**What is required**
Please return only the lines between the line with "The width and" and the final line of the entries, both included, and exclude pictures.

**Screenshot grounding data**
########
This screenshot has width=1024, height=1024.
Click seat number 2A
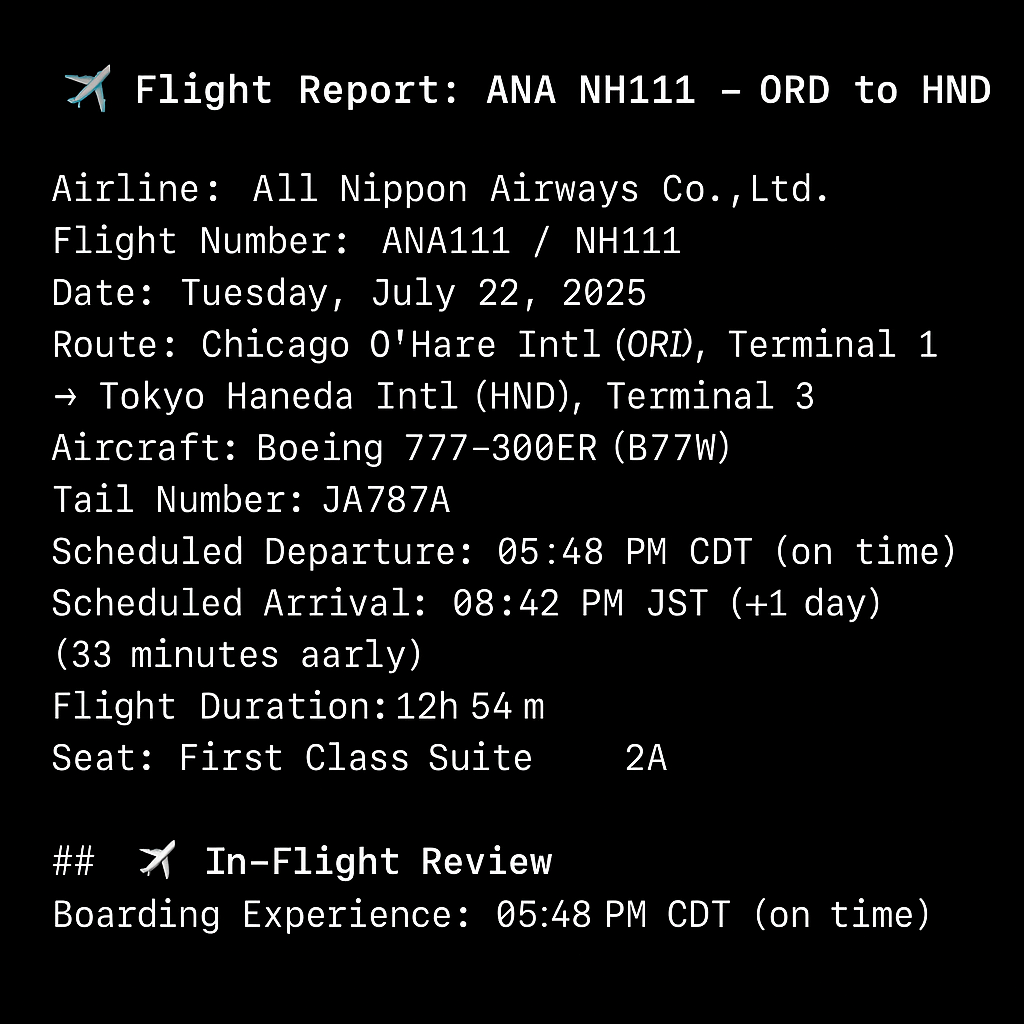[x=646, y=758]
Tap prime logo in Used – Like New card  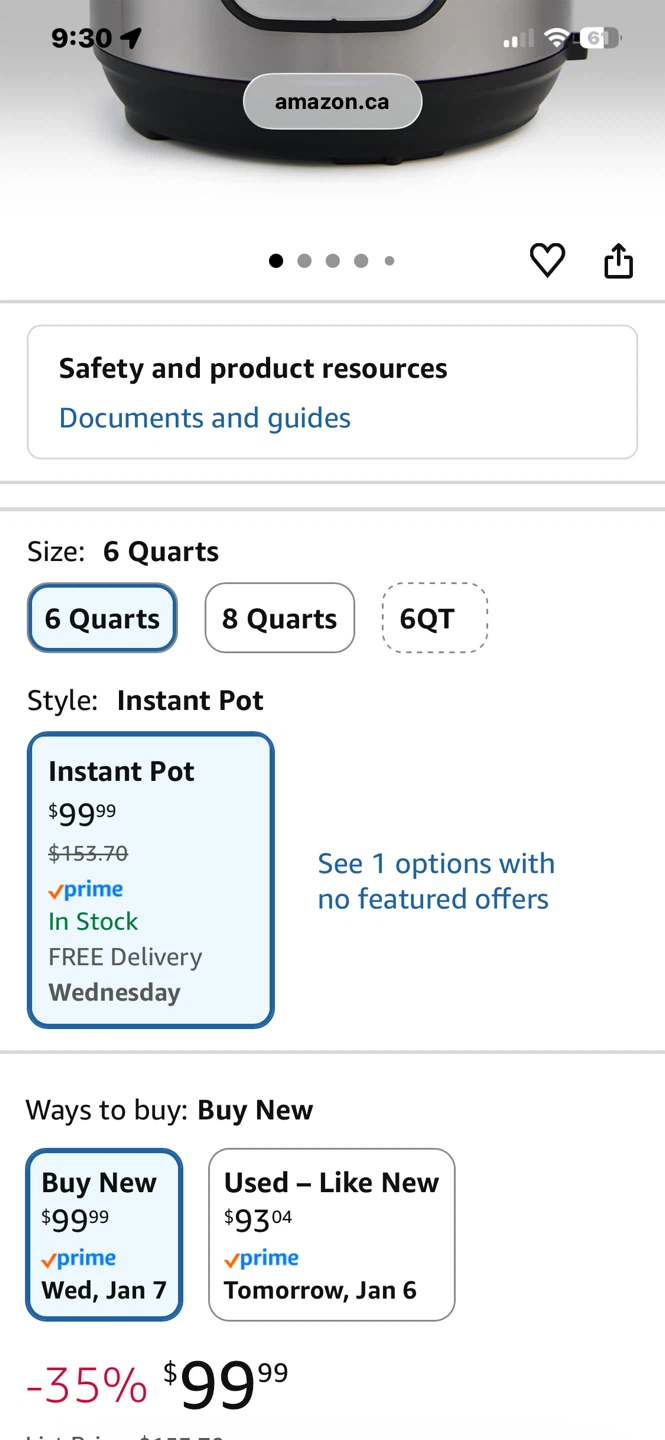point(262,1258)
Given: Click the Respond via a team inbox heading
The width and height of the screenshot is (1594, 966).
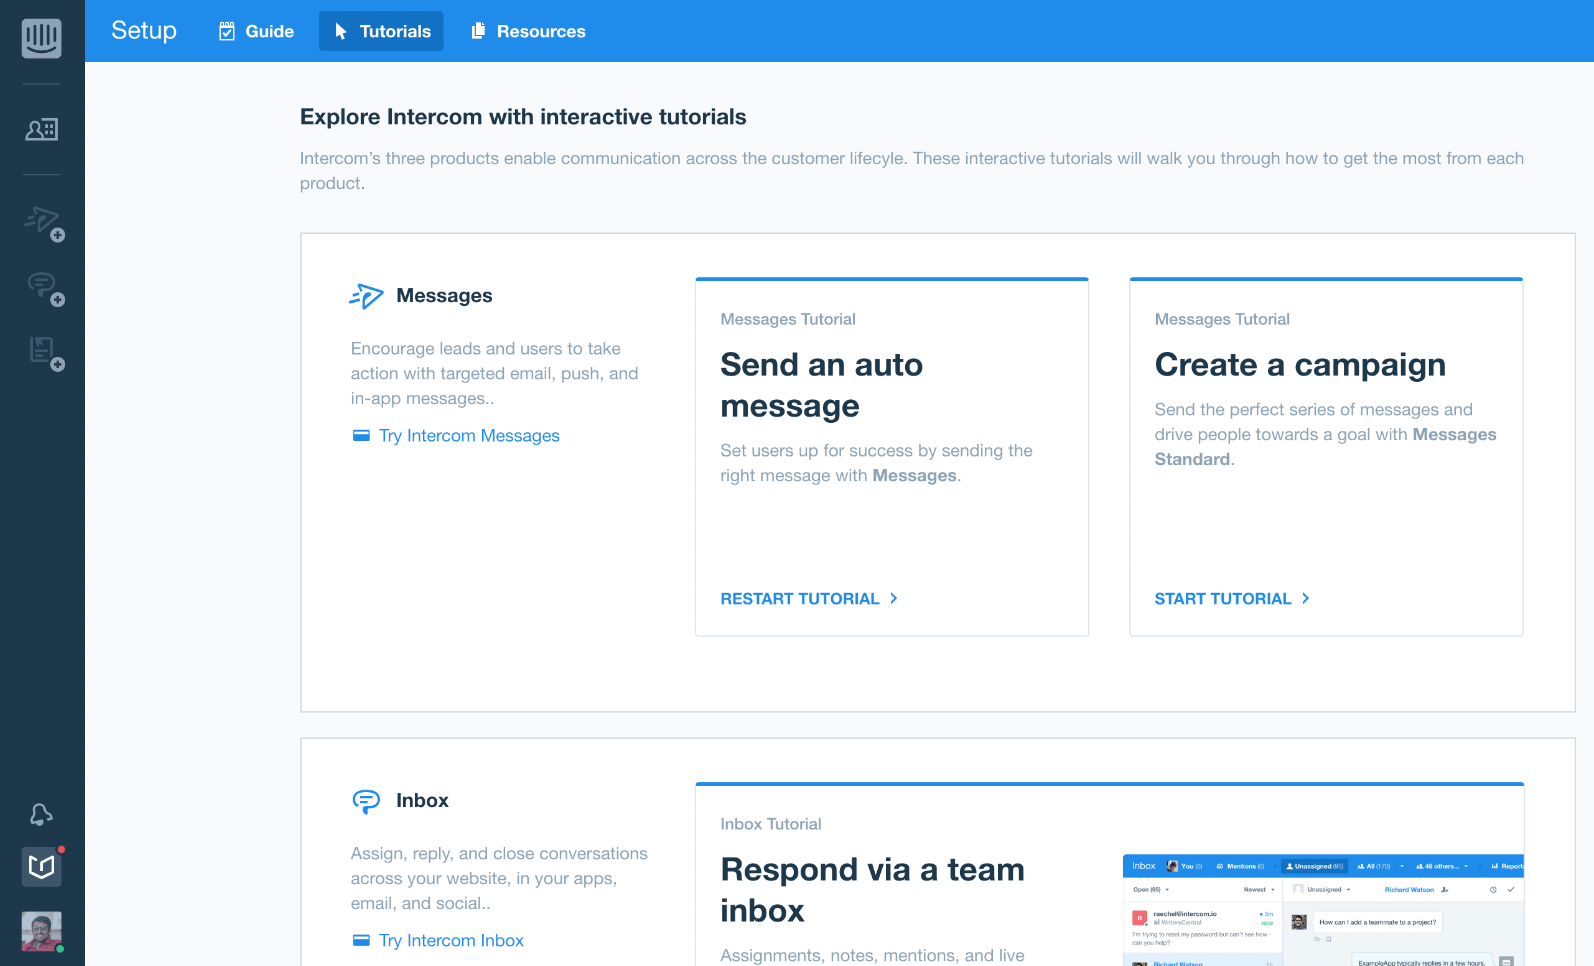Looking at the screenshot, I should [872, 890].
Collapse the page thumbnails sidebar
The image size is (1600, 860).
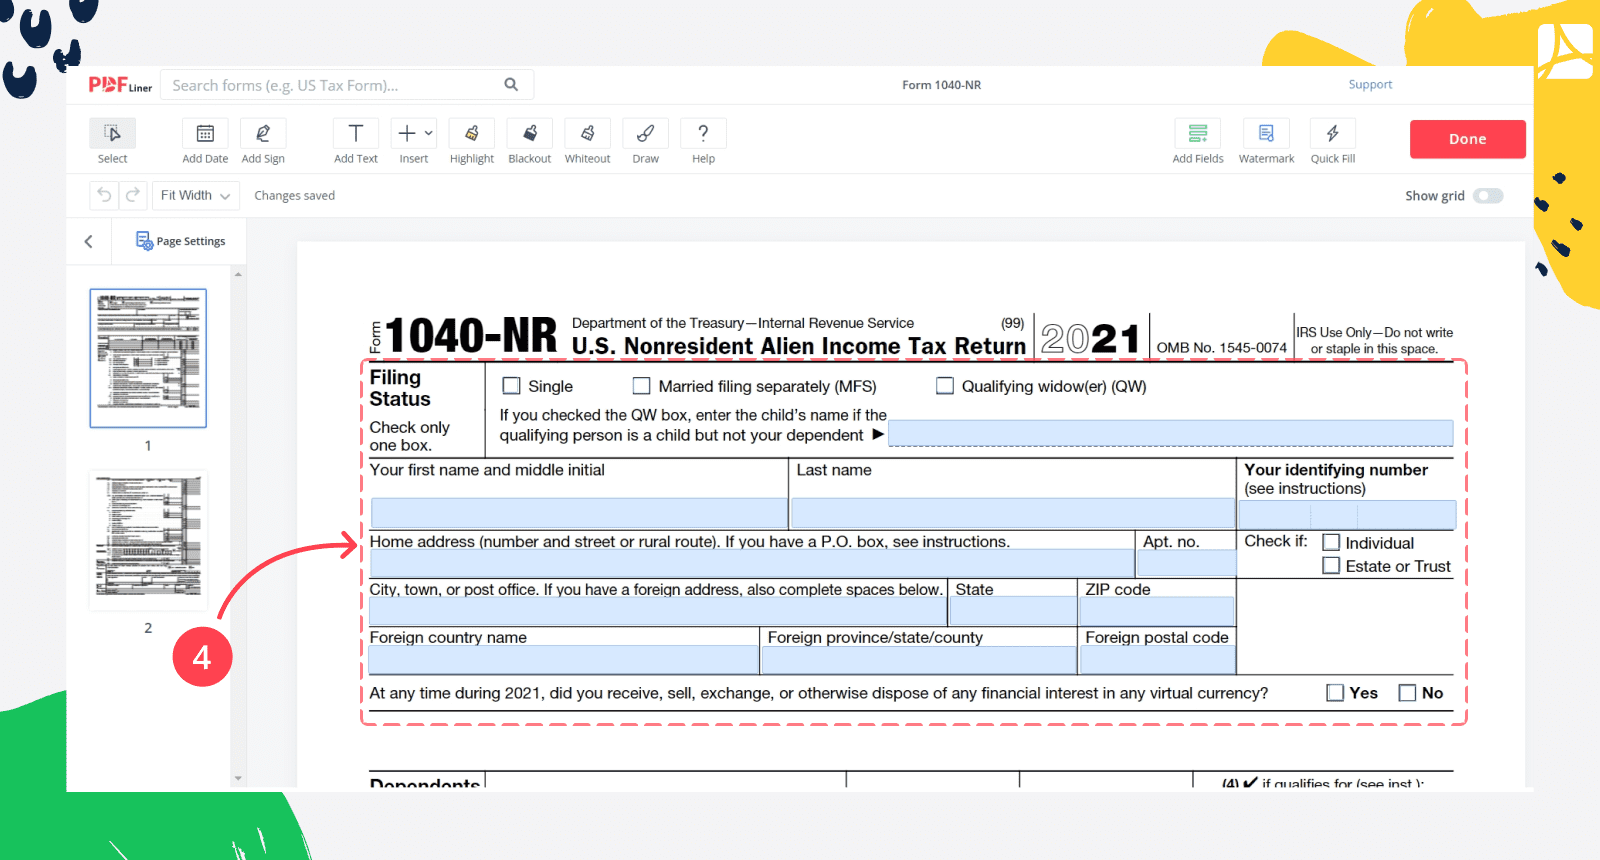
########
**Problem solution**
The width and height of the screenshot is (1594, 966).
Looking at the screenshot, I should [872, 890].
Collapse the page thumbnails sidebar
The image size is (1600, 860).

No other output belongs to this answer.